TASK OBJECTIVE -
Could you print, exactly and without pictures, only the lines from the one with "Image resolution: width=540" through the end of the records below?

DATASET ENTRIES -
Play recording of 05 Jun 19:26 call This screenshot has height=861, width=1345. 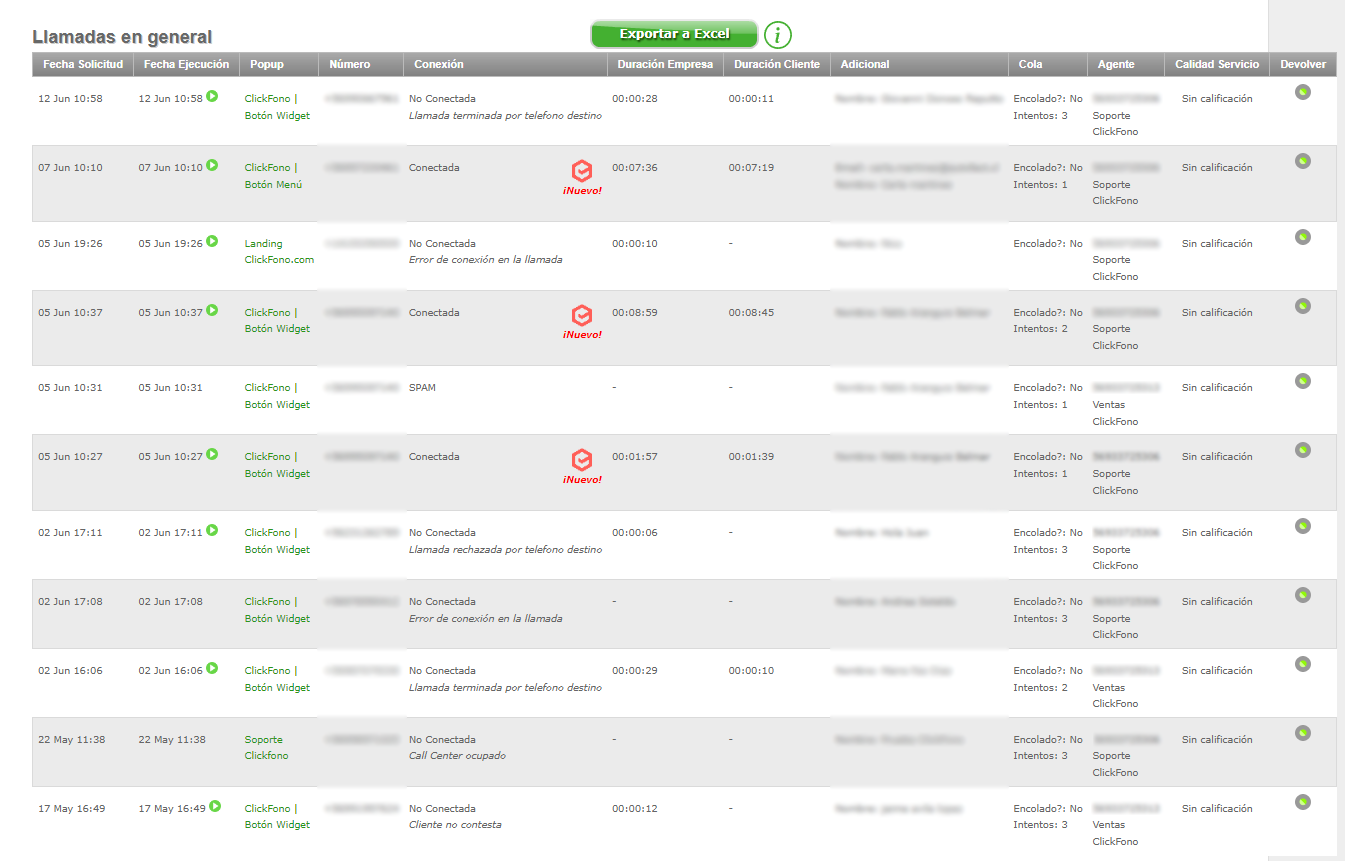coord(212,242)
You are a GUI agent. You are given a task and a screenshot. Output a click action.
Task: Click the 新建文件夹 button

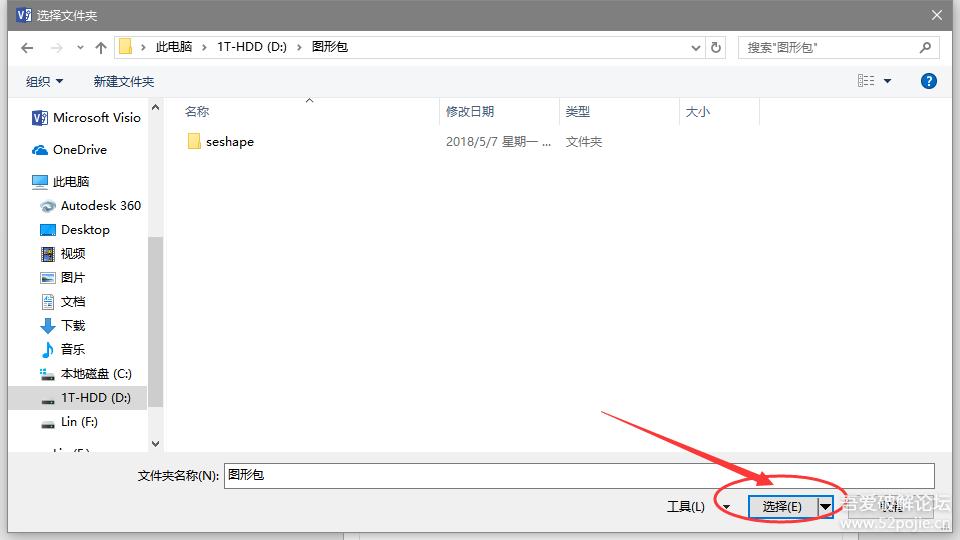(123, 81)
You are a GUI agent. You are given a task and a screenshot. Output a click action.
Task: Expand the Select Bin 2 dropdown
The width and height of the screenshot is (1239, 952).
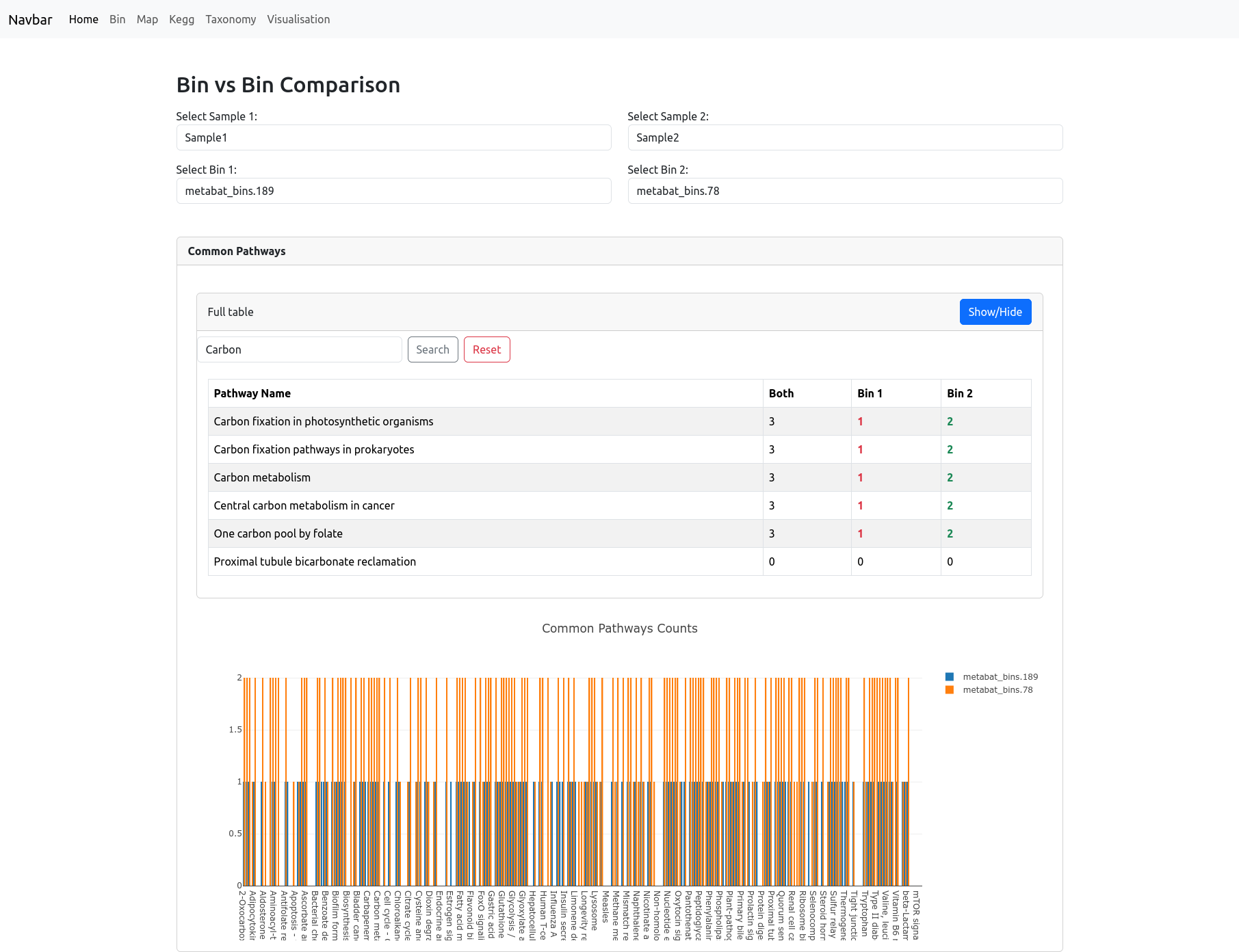pos(845,191)
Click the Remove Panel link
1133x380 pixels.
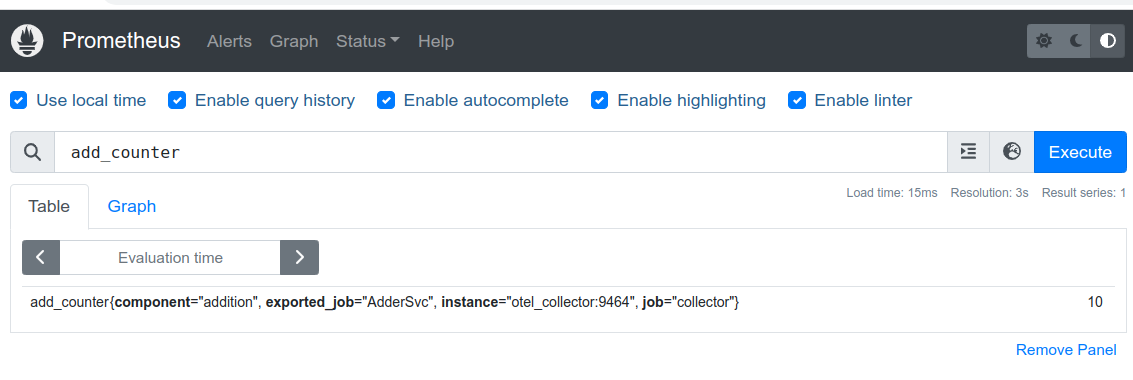1066,350
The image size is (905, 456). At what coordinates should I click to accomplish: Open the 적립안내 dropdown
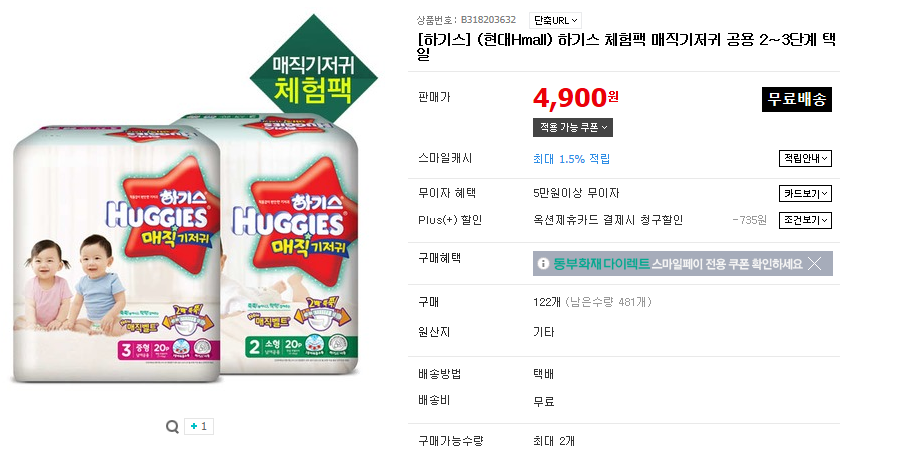pos(805,158)
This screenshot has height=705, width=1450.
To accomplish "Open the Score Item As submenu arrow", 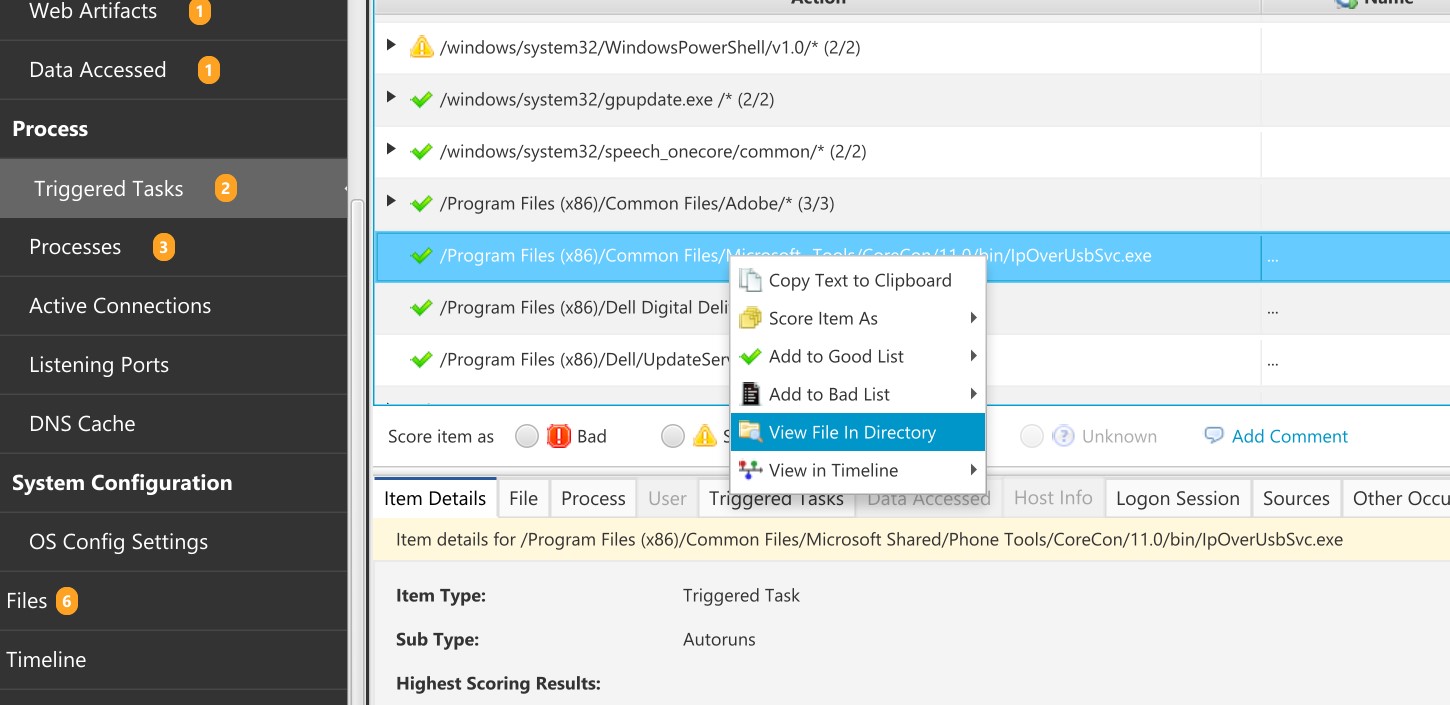I will tap(975, 318).
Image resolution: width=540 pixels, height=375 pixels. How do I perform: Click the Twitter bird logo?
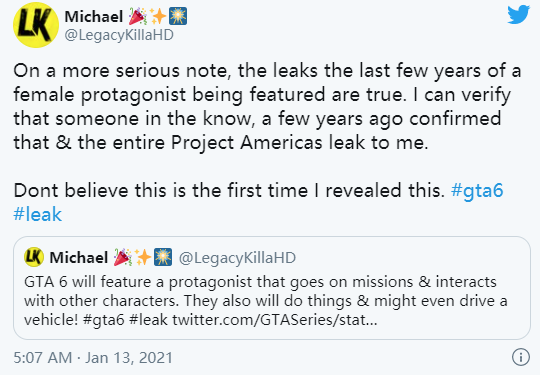click(518, 14)
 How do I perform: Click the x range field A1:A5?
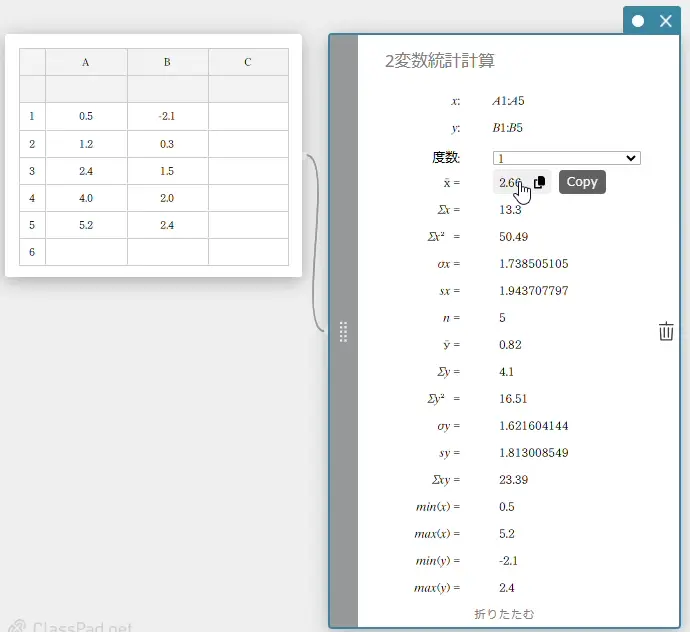(x=508, y=101)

FINISHED TASK -
Image resolution: width=540 pixels, height=375 pixels. How do I perform: Click the Twitter bird logo?
click(518, 14)
 How do I perform: Click the x range field A1:A5?
(x=508, y=101)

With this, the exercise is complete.